[ENTRIES]

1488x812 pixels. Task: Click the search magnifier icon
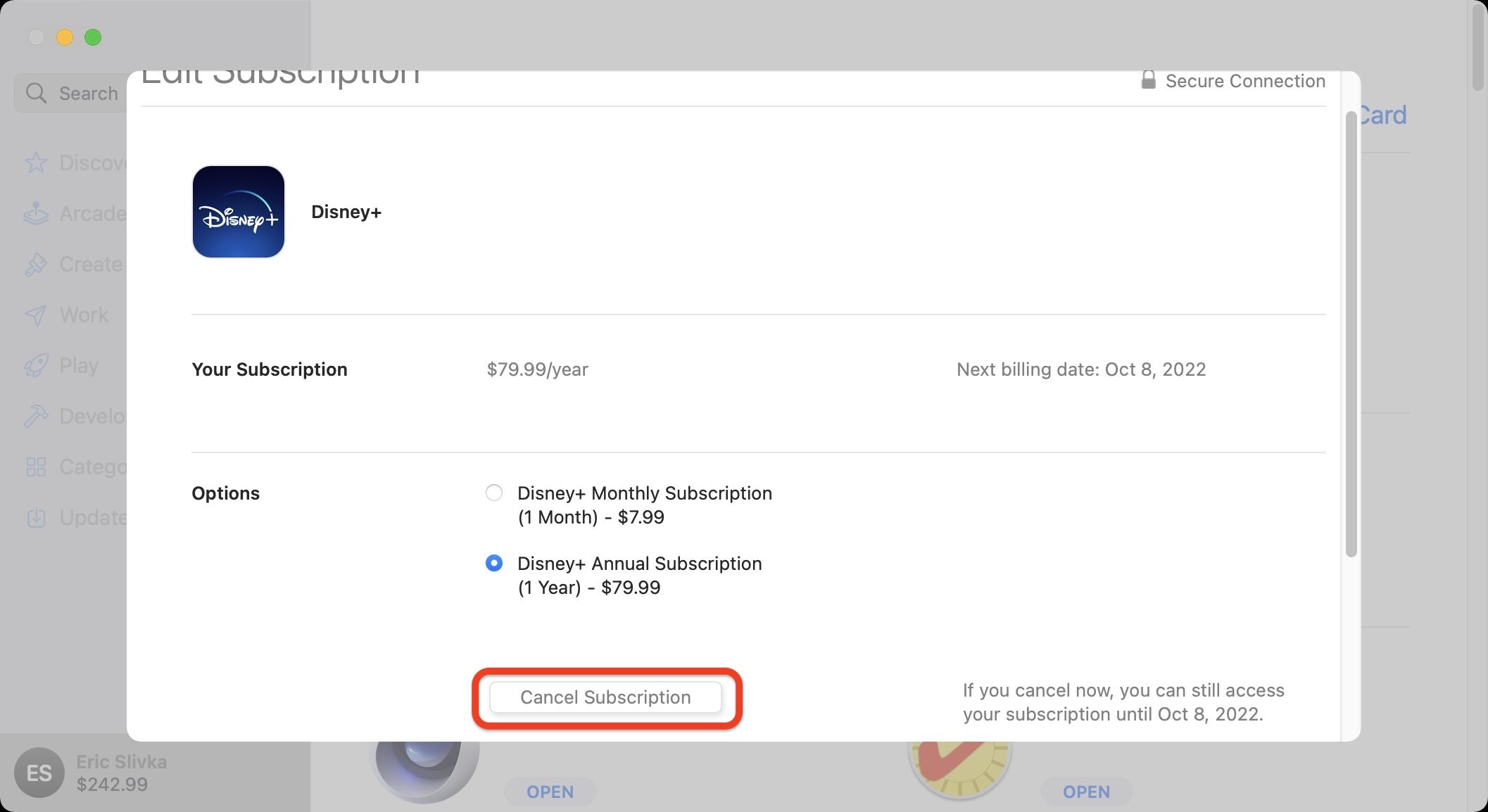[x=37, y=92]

--

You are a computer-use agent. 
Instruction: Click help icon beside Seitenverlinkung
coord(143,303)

[SET PROBLEM]
Extract each line of the records above that contains the word "Click", and copy it in full. Case counts when matching.

[OUTPUT BELOW]
1488x812 pixels. Task: Click the search magnifier icon
Instruction: Click help icon beside Seitenverlinkung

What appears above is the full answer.